## Begin READING PASSAGE
Even at the end of the world it is good to be charitable. This year our charity proceeds will be going to the Virginia Living Museum. The Virginia Living Museum will also be providing presentations including live animal demonstrations.
The Virginia Living Museum has celebrated 51 years of stimulating knowledge, awareness and appreciation of the living world.
Created by two community organizations to promote science education, the museum continues to be a museum leader in its use of native wildlife to present its message. Museum visitors encounter more habitats, wildlife and plant species than would be encountered in a lifetime of outdoor adventures in Virginia. The exhibits showcase all of the state’s regions from the upland coves of the Appalachian Mountains to the salty offshore waters of the Atlantic Ocean and feature more than 250 different animal species, including 11 that are endangered or threatened.
Throughout its history, the museum has received strong community support, currently serving more than 7,000 member households and utilizing the services of 500 active volunteers. The private, non-profit museum also continues to hold itself to the highest standards – it is one of only 13 institutions in the country that is accredited by both the American Alliance of Museums and the Association of Zoos and Aquariums. In 2015, the museum received the Governor’s Environmental Excellence Gold Award for Living Green in the Bay Watershed – recognizing more than 20 years of conservation education and practices. Its volunteer program is certified as a Service Enterprise by Points of Light.
## End READING PASSAGE
## Begin PROVIDED RECORDS
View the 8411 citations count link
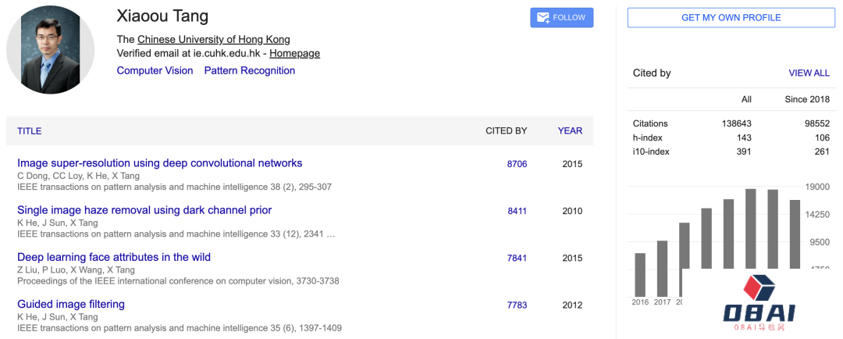This screenshot has height=339, width=843. click(517, 211)
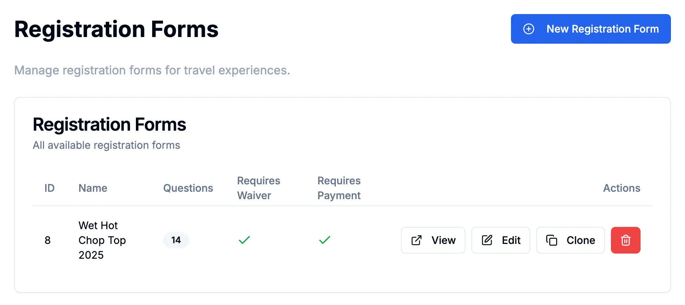Click the Requires Payment column header
This screenshot has width=685, height=305.
[339, 188]
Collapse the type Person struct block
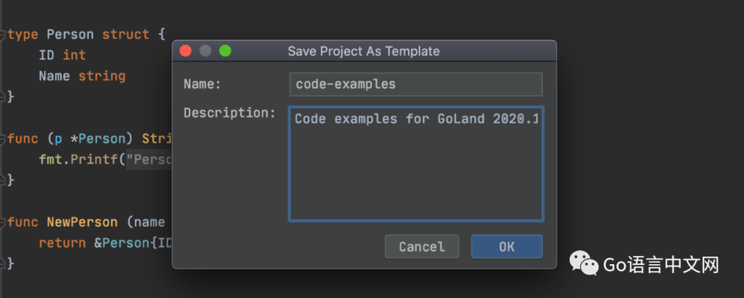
## End PROVIDED RECORDS
→ WRITTEN TASKS
[a] Please repeat everything in the Virginia Living Museum passage above from "Throughout its history, the" down to "Points of Light.".
[b] Answer these questions using the Virginia Living Museum passage above:
(i) How many years has the museum celebrated?
(ii) How many different animal species do the exhibits feature?
(iii) What award did the museum receive in 2015?
[c] Resume the Virginia Living Museum passage from its final sentence and write what comes next.

→ RESULTS FOR EACH TASK
[a]
Throughout its history, the museum has received strong community support, currently serving more than 7,000 member households and utilizing the services of 500 active volunteers. The private, non-profit museum also continues to hold itself to the highest standards – it is one of only 13 institutions in the country that is accredited by both the American Alliance of Museums and the Association of Zoos and Aquariums. In 2015, the museum received the Governor’s Environmental Excellence Gold Award for Living Green in the Bay Watershed – recognizing more than 20 years of conservation education and practices. Its volunteer program is certified as a Service Enterprise by Points of Light.

[b]
(i) 51 years.
(ii) More than 250, including 11 that are endangered or threatened.
(iii) The Governor's Environmental Excellence Gold Award for Living Green in the Bay Watershed.

[c]
For many years the Bald Eagle was the poster animal for endangered species. Now our national symbol is also a conservation success story. At the Virginia Living Museum visitors can see and learn about the bald eagle and 10 other animals that are on federal or state endangered or threatened lists. See red wolves, the most endangered mammal in North America, and the loggerhead, the only sea turtle that nests in Virginia. Also on exhibit are animals that are not as well known: the Blackbanded Sunfish, Eastern Chicken Turtle and the Roanoke Logperch. The VLM is the only place in the world that exhibits the logperch, a small darter that is native to the Roanoke River watershed. The museum participates in federal Species Survival Programs for the red wolf and seahorse, in the North Carolina Headstart Program for loggerhead sea turtles and in a shark research program with the Virginia Institute of Marine Science. It administers the North American Amphibian Monitoring Program in Virginia and leads an area chapter of the citizen science FrogWatch USA.
The museum’s environmental education center, the living green Goodson House, demonstrates techniques and products to build and maintain an earth-friendly home. Its Conservation Garden promotes bay-scaping gardening.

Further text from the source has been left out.